> _PROBLEM STATEMENT_
All the data below should be printed again without a single difference.
■ ■ ■
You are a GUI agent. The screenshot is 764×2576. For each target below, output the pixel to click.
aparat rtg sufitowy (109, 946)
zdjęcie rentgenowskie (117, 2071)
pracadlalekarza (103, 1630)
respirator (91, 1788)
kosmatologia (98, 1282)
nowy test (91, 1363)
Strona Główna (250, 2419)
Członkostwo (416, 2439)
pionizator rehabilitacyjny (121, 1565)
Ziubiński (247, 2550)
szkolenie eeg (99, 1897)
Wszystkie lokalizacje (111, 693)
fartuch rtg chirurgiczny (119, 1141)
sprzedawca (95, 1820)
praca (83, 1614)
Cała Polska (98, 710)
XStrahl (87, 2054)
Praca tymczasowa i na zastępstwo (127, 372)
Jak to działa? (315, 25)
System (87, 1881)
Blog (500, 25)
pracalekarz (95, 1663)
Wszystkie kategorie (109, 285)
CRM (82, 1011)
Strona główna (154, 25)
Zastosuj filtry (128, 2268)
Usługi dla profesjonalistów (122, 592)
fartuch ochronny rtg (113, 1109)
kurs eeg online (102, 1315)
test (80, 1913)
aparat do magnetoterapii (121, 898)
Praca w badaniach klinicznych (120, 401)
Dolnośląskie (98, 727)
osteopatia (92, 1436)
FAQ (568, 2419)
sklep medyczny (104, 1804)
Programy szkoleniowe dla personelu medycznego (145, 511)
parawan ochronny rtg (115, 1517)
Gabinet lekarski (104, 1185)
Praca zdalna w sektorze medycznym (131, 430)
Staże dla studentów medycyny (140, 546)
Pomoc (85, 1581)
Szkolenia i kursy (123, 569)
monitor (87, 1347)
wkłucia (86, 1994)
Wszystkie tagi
■ ■ ■
> _RESPONSE FOR THIS EXERCISE_
You are a GUI agent. The screenshot is 764×2576. For each target below, output the pixel to click.
aparat rtg sufitowy (109, 946)
zdjęcie rentgenowskie (117, 2071)
pracadlalekarza (103, 1630)
respirator (91, 1788)
kosmatologia (98, 1282)
nowy test (91, 1363)
Strona Główna (250, 2419)
Członkostwo (416, 2439)
pionizator rehabilitacyjny (121, 1565)
Ziubiński (247, 2550)
szkolenie eeg (99, 1897)
Wszystkie lokalizacje (111, 693)
fartuch rtg chirurgiczny (119, 1141)
sprzedawca (95, 1820)
praca (83, 1614)
Cała Polska (98, 710)
XStrahl (87, 2054)
Praca tymczasowa i na zastępstwo (127, 372)
Jak to działa? (315, 25)
System (87, 1881)
Blog (500, 25)
pracalekarz (95, 1663)
Wszystkie kategorie (109, 285)
CRM (82, 1011)
Strona główna (154, 25)
Zastosuj filtry (128, 2268)
Usługi dla profesjonalistów (122, 592)
fartuch ochronny rtg (113, 1109)
kurs eeg online (102, 1315)
test (80, 1913)
aparat do magnetoterapii (121, 898)
Praca w badaniach klinicznych (120, 401)
Dolnośląskie (98, 727)
osteopatia (92, 1436)
FAQ (568, 2419)
sklep medyczny (104, 1804)
Programy szkoleniowe dla personelu medycznego (145, 511)
parawan ochronny rtg (115, 1517)
Gabinet lekarski (104, 1185)
Praca zdalna w sektorze medycznym (131, 430)
Staże dla studentów medycyny (140, 546)
Pomoc (85, 1581)
Szkolenia i kursy (123, 569)
monitor (87, 1347)
wkłucia (86, 1994)
Wszystkie tagi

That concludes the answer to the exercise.